Not blackbirds but I believe the Eurasian or Collered Dove fits in the unprotected, non-game species also.....


----------



## skeeter1 (Sep 10, 2014)

You can shoot crows but there's a season


----------



## cfuller6 (Sep 11, 2014)

I thought blackbirds were non-native species with no limit no season?


----------



## Boolywooger (Sep 11, 2014)

What exactly do you mean by blackbirds?  Starlings, Grackles, Crows....


----------



## copperheadmike (Sep 11, 2014)

Several different species of so called "black bird," the only one that is not protected is the European Starlings mentioned earlier.
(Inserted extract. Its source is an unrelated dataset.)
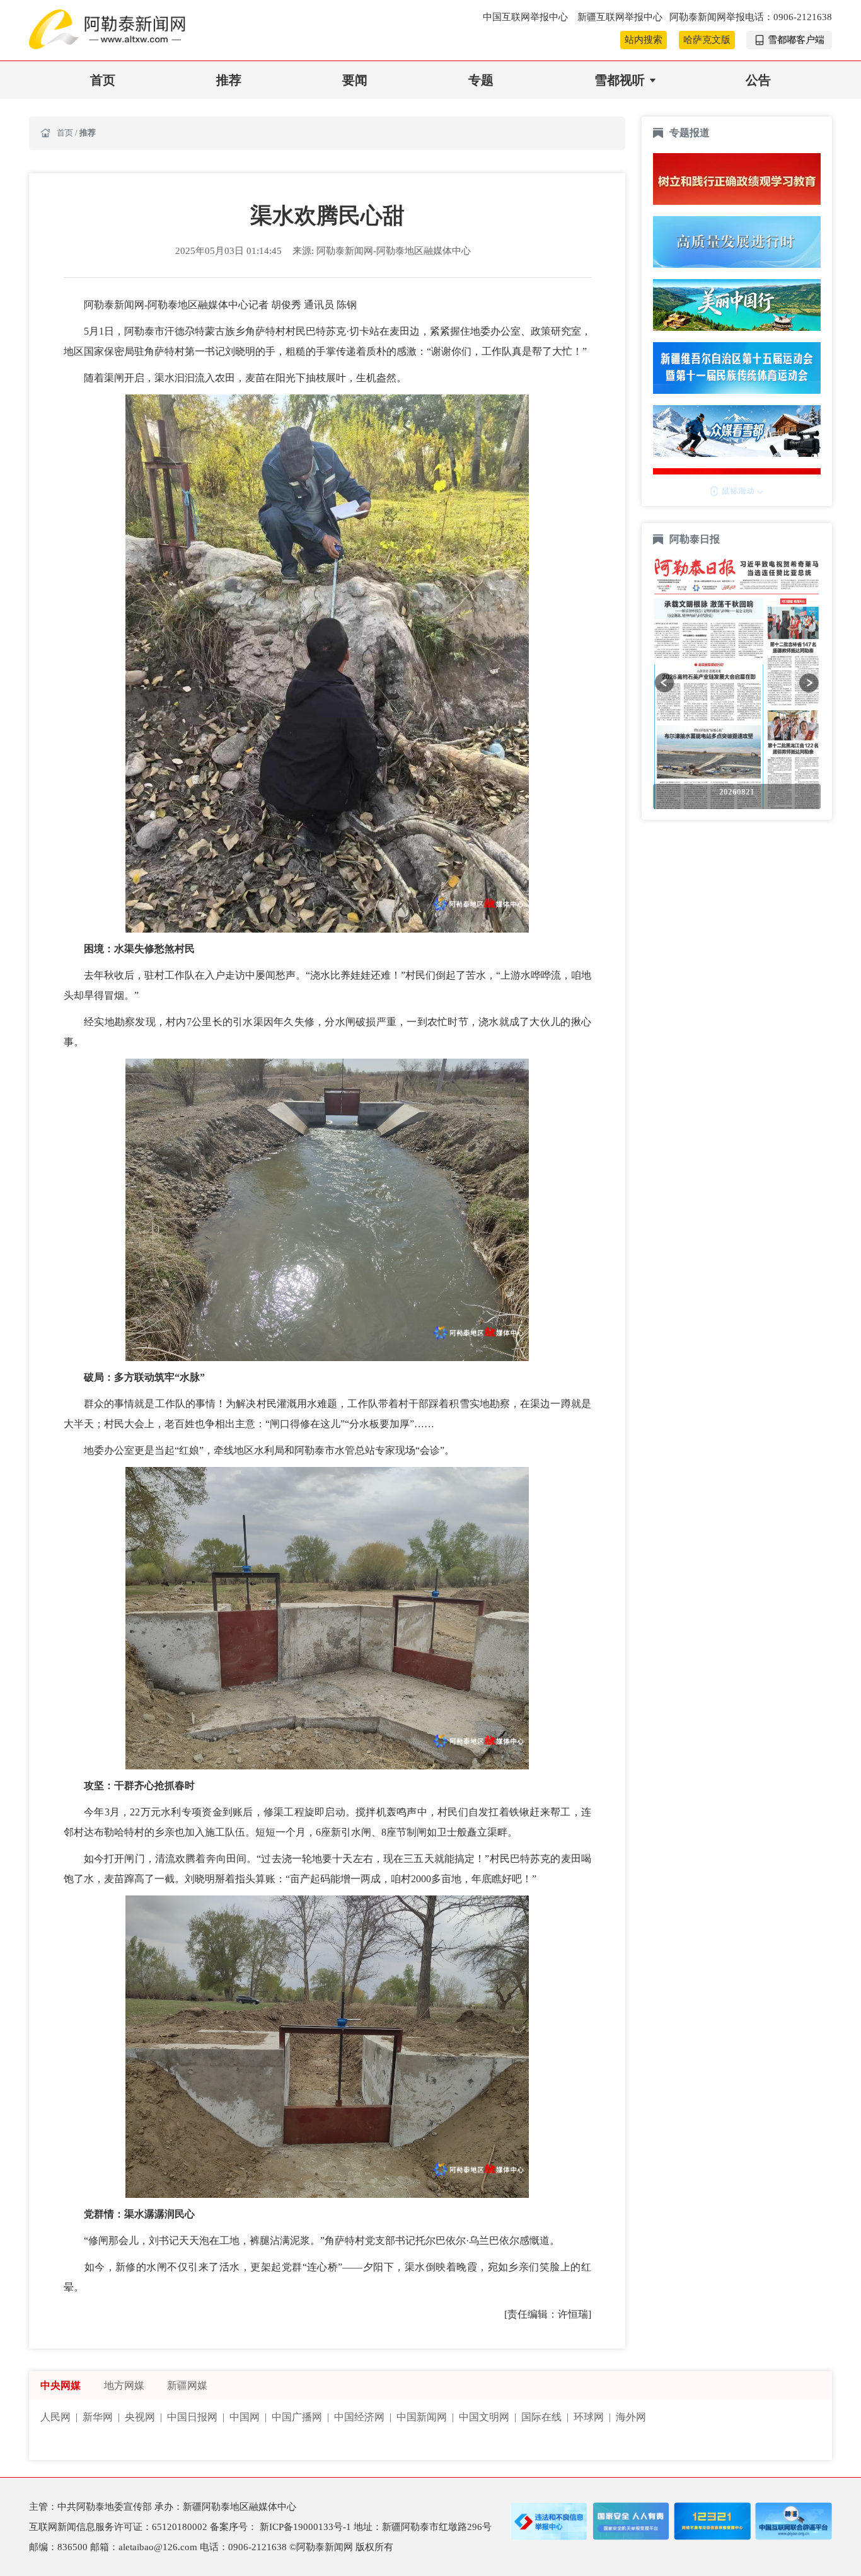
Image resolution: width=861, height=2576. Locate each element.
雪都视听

The others are protected as song birds aside from crows which have their own season. The huge flocks that we are seeing around here now are cowbirds and are protected. Starlings can be found in big numbers as well but it has been years since I have seen more than a handful flying together.


----------



## FOD (Sep 12, 2014)

You eat blackbirds?


----------



## KyDawg (Sep 12, 2014)

Blackbird pie.


----------



## Nicodemus (Sep 12, 2014)

FOD said:


> You eat blackbirds?





You can`t tell one from a dove when they cooked.


----------



## FOD (Sep 12, 2014)

Nicodemus said:


> You can`t tell one from a dove when they cooked.[/QUOTE
> 
> Good to know that.


----------



## ylhatch (Sep 14, 2014)

they taste like liver to me


----------